Neuroendocrine differentiation and prognosis in breast adenocarcinoma

• Published in: Histopathology Vol. 40; no. 3; pp. 215 - 222
• Main Authors: Miremadi, A, Pinder, S E, Lee, A H S, Bell, J A, Paish, E C, Wencyk, P, Elston, C W, Nicholson, R I, Blamey, R W, Robertson, J F, Ellis, I O
• Format: Journal Article
• Language: English
• Published: Oxford UK Blackwell Science Ltd 01.03.2002; Blackwell
• Subjects: Adenocarcinoma - metabolism; Adenocarcinoma - pathology; Adult; Aged; Biological and medical sciences; breast; Breast Neoplasms - metabolism; Breast Neoplasms - pathology; carcinoma; Carcinoma, Neuroendocrine - metabolism; Carcinoma, Neuroendocrine - pathology; Chromogranin A; Chromogranins - analysis; Female; Follow-Up Studies; Gynecology. Andrology. Obstetrics; Humans; Immunohistochemistry; Mammary gland diseases; Medical sciences; Middle Aged; neuroendocrine; Phosphopyruvate Hydratase - analysis; Prognosis; Survival Analysis; Synaptophysin - analysis; Tumors; Human; Immunohistochemistry; Pathology; Mammary gland diseases; Carcinoma; Prognosis; Malignant tumor; Mammary gland; Cell differentiation; Neuroendocrine tumor
• ISSN: 0309-0167; 1365-2559
• DOI: 10.1046/j.1365-2559.2002.01336.x

Neuroendocrine differentiation and prognosis in breast adenocarcinoma Aims: Neuroendocrine differentiation has been detected, and its prognostic value studied, in a number of common human carcinomas.
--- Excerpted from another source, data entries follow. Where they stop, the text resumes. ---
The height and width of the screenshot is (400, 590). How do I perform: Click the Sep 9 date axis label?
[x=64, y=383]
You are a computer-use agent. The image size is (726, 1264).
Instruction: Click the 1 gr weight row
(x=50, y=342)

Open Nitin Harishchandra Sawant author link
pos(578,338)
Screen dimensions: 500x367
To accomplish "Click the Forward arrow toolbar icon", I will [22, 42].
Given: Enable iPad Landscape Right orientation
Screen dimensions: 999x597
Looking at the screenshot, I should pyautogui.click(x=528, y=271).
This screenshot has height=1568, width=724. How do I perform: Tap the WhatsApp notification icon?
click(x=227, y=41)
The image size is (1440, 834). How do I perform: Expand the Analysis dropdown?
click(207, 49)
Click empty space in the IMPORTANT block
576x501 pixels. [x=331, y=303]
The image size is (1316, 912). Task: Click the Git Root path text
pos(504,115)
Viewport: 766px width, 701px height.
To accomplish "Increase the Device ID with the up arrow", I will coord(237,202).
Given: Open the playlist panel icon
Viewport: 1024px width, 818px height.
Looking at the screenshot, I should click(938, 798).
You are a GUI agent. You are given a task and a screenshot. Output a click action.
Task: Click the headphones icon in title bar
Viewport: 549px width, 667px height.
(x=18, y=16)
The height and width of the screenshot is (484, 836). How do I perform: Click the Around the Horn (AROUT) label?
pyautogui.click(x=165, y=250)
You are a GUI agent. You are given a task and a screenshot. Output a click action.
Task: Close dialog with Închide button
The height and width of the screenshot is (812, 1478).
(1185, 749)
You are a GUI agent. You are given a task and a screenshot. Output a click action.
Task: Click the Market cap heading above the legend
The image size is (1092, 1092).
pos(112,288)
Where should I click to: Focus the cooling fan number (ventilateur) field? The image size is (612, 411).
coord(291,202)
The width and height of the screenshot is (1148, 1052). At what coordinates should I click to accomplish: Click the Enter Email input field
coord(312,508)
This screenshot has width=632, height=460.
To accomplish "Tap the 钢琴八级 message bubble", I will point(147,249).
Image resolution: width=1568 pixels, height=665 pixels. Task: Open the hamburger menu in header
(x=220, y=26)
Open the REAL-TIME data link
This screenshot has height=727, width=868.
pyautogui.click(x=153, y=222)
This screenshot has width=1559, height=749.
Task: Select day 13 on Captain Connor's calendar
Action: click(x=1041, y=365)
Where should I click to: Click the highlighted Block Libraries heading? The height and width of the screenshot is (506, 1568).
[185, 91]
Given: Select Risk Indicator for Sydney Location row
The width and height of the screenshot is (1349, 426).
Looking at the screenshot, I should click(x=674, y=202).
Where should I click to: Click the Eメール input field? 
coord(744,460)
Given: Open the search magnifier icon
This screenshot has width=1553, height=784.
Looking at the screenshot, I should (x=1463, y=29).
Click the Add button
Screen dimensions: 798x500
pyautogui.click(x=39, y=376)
To date there are few detailed studies examining its relevance in breast carcinoma. In this study we evaluate the frequency and prognostic importance of neuroendocrine differentiation in breast adenocarcinoma. Methods and results: The presence of neuroendocrine differentiation, defined as positive reactivity for three markers, neuron‐specific enolase (NSE), chromogranin A and/or synaptophysin, has been evaluated in 99 patients with primary operable breast cancer using standard immunocytochemical techniques. A consecutive cohort of patients were selected from the Nottingham/Tenovus series. Comprehensive patient and tumour records have been maintained, and patients were followed up according to a defined protocol. Eighteen cases were positive for NSE, 10 for chromogranin A and 13 for synaptophysin. Eleven percent were positive with more than one neuroendocrine marker. No significant association was found between neuroendocrine differentiation and tumour size, grade, stage or the prevalence of vascular invasion. There was no significant difference in either overall or disease‐free survival between patients with or without neuroendocrine differentiation. Conclusions: In this study we confirm that neuroendocrine differentiation can be identified in a subset (10–18%) of human breast carcinomas. This phenomenon appears to have no relationship to established prognostic factors or patient outcome.